One thing that is undeniably attached to the culture of dangdut is menyawer – an activity of asking for money to the audience or when audience gave money to the performers (in a travelling act). In a research done on dangdut performances in Jakarta and Indramayu, Bader (2011) described menyawer as an on-stage meeting between singers and audiences that involved an act of giving and receiving money – both directly or indirectly. In certain instances, when there was no monetary transaction done on stage, performers would receive additional fees when the show has been completed.
From its historical aspect, menyawer can be linked to local traditions that exist in various regions in Indonesia. In West Java, for example, people were familiar with the song “Goyang Dombret”, which according to Weintraub is an ethnic dangdut. In 2000, the songs popularity broadened to the national level after being covered by Uut Permatasari and Inul Daratista. “Goyang Dombret” is usually performed in parties every night during the dry season in fishing villages on the north coast of West Java, including Cilamaya (Karawang), Mayangan (Subang) and Indramayu. Female singers who performed the song are called ronggeng and they usually danced a routine that emphasizes on the movement of the hips. Ronggeng would often invite male audience members to dance with them. And it was during this time on stage that male audiences would usually give money to ronggeng as part of a cultural practice called ‘sawer’.
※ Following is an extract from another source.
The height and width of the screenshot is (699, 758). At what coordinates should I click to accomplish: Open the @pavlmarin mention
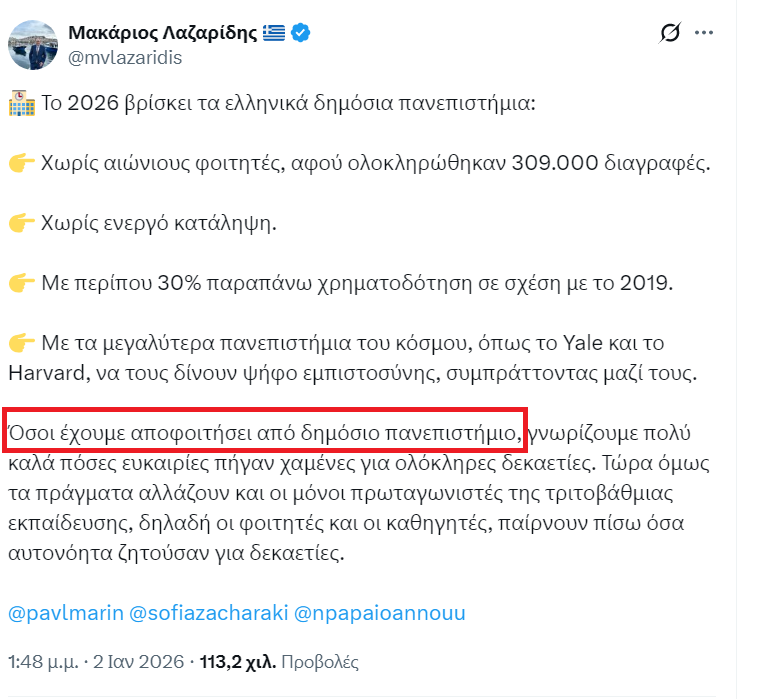coord(64,613)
Linking to the Western Java traditional customs, Aryandri & MS associated menyawer with Bajidor – a harvesting celebration in Karawang involving music and dance performances. The female performers personified Dewi Sri, the goddess believed to be the giver of life. While performing, the dancer would shake her hips. Hefner (1987) once photographed an activity of menyawer when observing a Tayuban show in East Java. As stated earlier, female dangdut singer would often adopt elements of Tayub. In addition to the dance techniques used by Inul Daratista, other elemens of Tayuban adapted to dangdut performances is the action of the tledhek (female Tayub perfomer), which was similar to the stage acts of female singers.
For the most part, the members of the audience did menyawer voluntarily. But more often than not, this activity was carried out after some provocation from the singer. As a summary of the examples given, it can be concluded menyawer has become some kind of a decorum that needs to be followed, either voluntarily or by force, when one went to see a dangdut performance.
It has been said that the sexier the singer appearance is, the more money she will get. This notion affirmed the view of some people, who believed that the appearance of a female dangdut singer is associated with the male gaze, which emitted a look of pleasure when gazing towards an object. However, this is not always true in every dangdut performances. Even when the singer was dressed moderately and did not perform sensual dance moves, the act of menyawer could still be carried out.
As a response to this, Bader & Richter (2014) stated that menyawer wasn’t always associated with sexual transaction, but rather a form of tradition in the Javanese and/or Sundanese culture. They also suggested that menyawer could be based on the motive of honoring the host who had invited dangdut singers. The rationale of respecting the host could even be more valid when the person doing the act of menyawer is related to the host.
Like Bader & Richter, Wallach (2017) expressed an alternative view about the motives of menyawer. He went to explain that the act of giving money (saweran) to dangdut singers was a sign of appreciation, not only because their performance was great, but also because it was effective – in terms of how it was perceived as an excitement and the positive response given by the audience when the host presented the dangdut singer on stage.
Another side of menyawer worth to be highlighted was the issue of power between men and women. By giving money to dangdut singers, male singer asserted male power and self-control. By self-control it was meant as the desire for physical contact on the stage, which then can be altered by giving money – though in reality it didn’t necessarily mean that menyawer negates the physical contact between the singer and the audience (refer to previous discussion on audience and singer interaction). In relation to male power, female singer who are on the receiving side of menyawer were often perceived as inferior and merely an object that did not a sense of agency.
However, the assumption of menyawer is identical to male power could be rebutted by the fact that women often participate in this activity. Based on Bader’s note (2011), and many other instances, women of various ages had been recorded actively participating in menyawer during dangdut performances as the giver. On the other hand, there are those who saw menyawer as an implication of women’s empowerment in utilizing their assets (physical appearance, the ability to act on stage). When female singers received money only by dancing suggestively to show their sensuality, some people would consider the singer to have held a significant freedom and power.